THE PROBLEM -> Quote the data below in full, please, without altering anything.

DATASET EXTRACT ->
+ + +
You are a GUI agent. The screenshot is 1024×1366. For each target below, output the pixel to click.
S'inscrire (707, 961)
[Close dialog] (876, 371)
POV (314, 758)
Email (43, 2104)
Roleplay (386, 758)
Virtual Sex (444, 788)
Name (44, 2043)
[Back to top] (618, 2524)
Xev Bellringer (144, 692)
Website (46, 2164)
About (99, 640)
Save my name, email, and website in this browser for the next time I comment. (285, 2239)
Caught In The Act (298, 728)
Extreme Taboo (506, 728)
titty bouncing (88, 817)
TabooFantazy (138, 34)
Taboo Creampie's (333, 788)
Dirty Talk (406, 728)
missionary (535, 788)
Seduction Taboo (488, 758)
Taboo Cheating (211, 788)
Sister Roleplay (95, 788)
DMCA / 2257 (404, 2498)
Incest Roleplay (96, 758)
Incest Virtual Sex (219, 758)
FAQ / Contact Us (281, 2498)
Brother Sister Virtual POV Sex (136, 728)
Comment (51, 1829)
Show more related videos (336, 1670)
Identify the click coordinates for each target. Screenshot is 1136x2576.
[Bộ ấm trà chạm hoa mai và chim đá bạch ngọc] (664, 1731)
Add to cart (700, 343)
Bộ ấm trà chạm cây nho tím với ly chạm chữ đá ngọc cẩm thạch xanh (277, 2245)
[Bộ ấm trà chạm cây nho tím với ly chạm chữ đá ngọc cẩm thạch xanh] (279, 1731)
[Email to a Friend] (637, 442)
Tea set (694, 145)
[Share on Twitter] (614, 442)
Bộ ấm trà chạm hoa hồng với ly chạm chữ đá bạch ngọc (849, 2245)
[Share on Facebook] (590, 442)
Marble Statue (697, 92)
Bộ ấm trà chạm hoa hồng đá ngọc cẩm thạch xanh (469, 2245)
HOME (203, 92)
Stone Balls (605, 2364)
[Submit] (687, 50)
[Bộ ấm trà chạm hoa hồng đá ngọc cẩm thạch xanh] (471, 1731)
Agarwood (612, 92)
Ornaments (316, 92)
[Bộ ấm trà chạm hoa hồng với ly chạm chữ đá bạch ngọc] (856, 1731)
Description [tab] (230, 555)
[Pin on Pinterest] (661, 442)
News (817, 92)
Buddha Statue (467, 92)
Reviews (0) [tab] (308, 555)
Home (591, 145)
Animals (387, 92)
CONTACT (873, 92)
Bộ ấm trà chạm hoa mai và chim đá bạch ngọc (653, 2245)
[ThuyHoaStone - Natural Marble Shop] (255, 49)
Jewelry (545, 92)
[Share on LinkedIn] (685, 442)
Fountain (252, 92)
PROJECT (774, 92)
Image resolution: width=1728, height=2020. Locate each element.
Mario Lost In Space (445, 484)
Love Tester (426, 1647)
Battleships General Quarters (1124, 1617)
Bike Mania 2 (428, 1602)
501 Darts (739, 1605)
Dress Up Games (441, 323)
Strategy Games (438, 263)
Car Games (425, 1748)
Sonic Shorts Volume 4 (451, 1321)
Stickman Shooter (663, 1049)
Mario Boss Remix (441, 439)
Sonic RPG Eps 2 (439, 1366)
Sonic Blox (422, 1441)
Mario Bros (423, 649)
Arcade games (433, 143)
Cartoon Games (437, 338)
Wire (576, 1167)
+ + +
ANSWER TO THE EXERCISE ->
You are a GUI agent. The screenshot is 1024×1366. For each target below, output the pixel to click.
S'inscrire (707, 961)
[Close dialog] (876, 371)
POV (314, 758)
Email (43, 2104)
Roleplay (386, 758)
Virtual Sex (444, 788)
Name (44, 2043)
[Back to top] (618, 2524)
Xev Bellringer (144, 692)
Website (46, 2164)
About (99, 640)
Save my name, email, and website in this browser for the next time I comment. (285, 2239)
Caught In The Act (298, 728)
Extreme Taboo (506, 728)
titty bouncing (88, 817)
TabooFantazy (138, 34)
Taboo Creampie's (333, 788)
Dirty Talk (406, 728)
missionary (535, 788)
Seduction Taboo (488, 758)
Taboo Cheating (211, 788)
Sister Roleplay (95, 788)
DMCA / 2257 (404, 2498)
Incest Roleplay (96, 758)
Incest Virtual Sex (219, 758)
FAQ / Contact Us (281, 2498)
Brother Sister Virtual POV Sex (136, 728)
Comment (51, 1829)
Show more related videos (336, 1670)
Identify the click coordinates for each target. Screenshot is 1136x2576.
[Bộ ấm trà chạm hoa mai và chim đá bạch ngọc] (664, 1731)
Add to cart (700, 343)
Bộ ấm trà chạm cây nho tím với ly chạm chữ đá ngọc cẩm thạch xanh (277, 2245)
[Bộ ấm trà chạm cây nho tím với ly chạm chữ đá ngọc cẩm thạch xanh] (279, 1731)
[Email to a Friend] (637, 442)
Tea set (694, 145)
[Share on Twitter] (614, 442)
Bộ ấm trà chạm hoa hồng với ly chạm chữ đá bạch ngọc (849, 2245)
[Share on Facebook] (590, 442)
Marble Statue (697, 92)
Bộ ấm trà chạm hoa hồng đá ngọc cẩm thạch xanh (469, 2245)
HOME (203, 92)
Stone Balls (605, 2364)
[Submit] (687, 50)
[Bộ ấm trà chạm hoa hồng đá ngọc cẩm thạch xanh] (471, 1731)
Agarwood (612, 92)
Ornaments (316, 92)
[Bộ ấm trà chạm hoa hồng với ly chạm chữ đá bạch ngọc] (856, 1731)
Description [tab] (230, 555)
[Pin on Pinterest] (661, 442)
News (817, 92)
Buddha Statue (467, 92)
Reviews (0) [tab] (308, 555)
Home (591, 145)
Animals (387, 92)
CONTACT (873, 92)
Bộ ấm trà chạm hoa mai và chim đá bạch ngọc (653, 2245)
[ThuyHoaStone - Natural Marble Shop] (255, 49)
Jewelry (545, 92)
[Share on LinkedIn] (685, 442)
Fountain (252, 92)
PROJECT (774, 92)
Image resolution: width=1728, height=2020. Locate each element.
Mario Lost In Space (445, 484)
Love Tester (426, 1647)
Battleships General Quarters (1124, 1617)
Bike Mania 2 (428, 1602)
501 Darts (739, 1605)
Dress Up Games (441, 323)
Strategy Games (438, 263)
Car Games (425, 1748)
Sonic Shorts Volume 4 (451, 1321)
Stickman Shooter (663, 1049)
Mario Boss Remix (441, 439)
Sonic RPG Eps 2 (439, 1366)
Sonic Blox (422, 1441)
Mario Bros (423, 649)
Arcade games (433, 143)
Cartoon Games (437, 338)
Wire (576, 1167)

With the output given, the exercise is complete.